再開発の岐路に立つ秋葉原駅前。新たな魅力創出となるか、それとも――

 NHKスペシャルやクローズアップ現代の特集を手掛けた取材班が、日本全国で相次ぐ再開発計画を徹底検証した人口減少時代の再開発 「沈む街」と「浮かぶ街」が発売されました。本記事では、今まさに賛否をめぐる議論が起きている秋葉原の再開発計画を取材した章を抜粋して公開します。

秋葉原の顔が高層ビルに?

 電気やサブカルチャーの街として外国人観光客にも人気の東京都千代田区の秋葉原。アニメやゲーム、電子部品の専門店などが立ち並び、多くの人を惹きつけるこの街でも再開発の計画が持ち上がっている。

 再開発の対象になっているのは、秋葉原駅前の一角。家電量販店「オノデン」や「エディオン」などが立ち並び、看板には昭和の香りを残すネオンサインも見られる秋葉原の顔とも言えるエリアだ。計画では、家電量販店などのビル群を取り壊してオフィスや商業施設などが入る最大で高さ170メートルの超高層ビルと、ホテルなどが入る最大で高さ50mのビルを建設する。さらには、神田川沿いに船着き場と親水広場をつくって、高層ビル群と遊歩道で結ぶことで回遊性を高めることも狙いとされている。

秋葉原の再開発地域(千代田区資料より)

秋葉原の再開発地域(千代田区資料より)

地元の推進派が訴える、魅力創出

 新たなにぎわいをもたらす起爆剤になると期待されている今回の再開発計画だが、これまでの景色が大きく変わり、秋葉原らしさが失われるのではないかという意見も根強く、地元では考え方が分かれているという。

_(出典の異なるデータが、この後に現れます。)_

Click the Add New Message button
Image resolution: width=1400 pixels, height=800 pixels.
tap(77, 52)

 この地区の地権者の一人で再開発準備組合の理事長も務める「オノデン」の小野一志社長を訪ねると「秋葉原の新たな魅力をつくり出すためには必要な再開発だ」と狙いを力説する。この地域では、雑居ビルの老朽化で、防災面への不安に加え、街並みの更新が進まず魅力が低下しているのだという。確かに再開発が計画されているエリアは古くからの量販店や小さな電気店、飲食店などが立ち並んでいるものの、他の秋葉原内の地域と比べると人通りが少なく見える。

 多くのビルは老朽化しており、地権者の中には、自費で新たなビルに建て替えるよりもこの一帯をまとめて、高層ビルという形で建て替えるのが、街全体の更新につながると考えている人も多くいるそうだ。また、小野氏は「電気街はもう終わった」と語る。

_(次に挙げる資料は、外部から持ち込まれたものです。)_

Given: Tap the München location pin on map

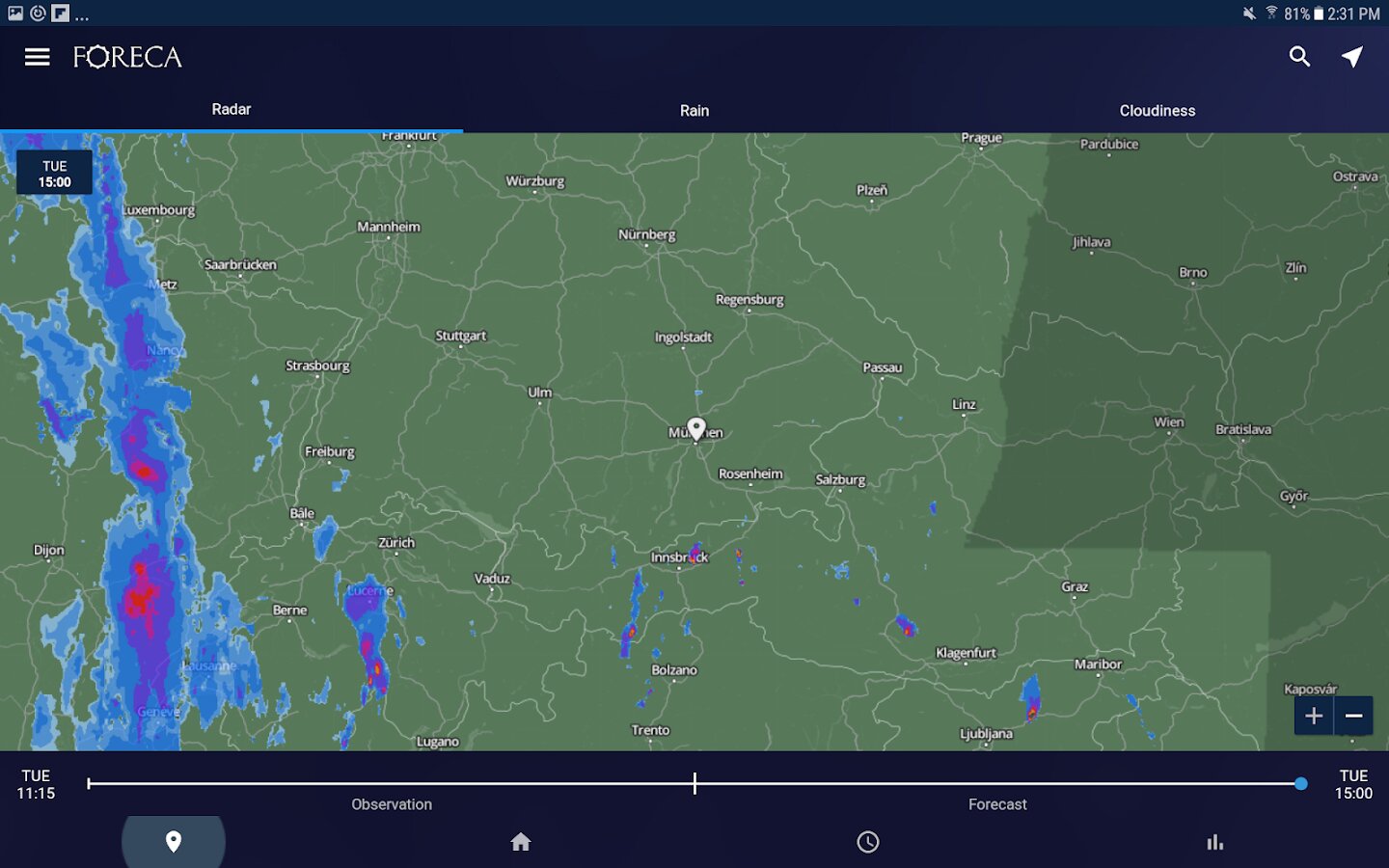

 秋葉原は戦後の電子部品の闇市から始まり、高度経済成長期以降は白物家電を中心に家電量販店が活況を呈し、小野氏の「オノデン」にも連日、多くの買い物客が訪れた。しかし、平成に入ると次々に大型の家電量販店が台頭し、周辺にあった電気店は軒並み閉店を余儀なくされた。価格や品ぞろいの面での優位性が損なわれ、秋葉原は電気の街ではなくて、アニメやゲーム、メイド喫茶などサブカルチャーの街に変化していった。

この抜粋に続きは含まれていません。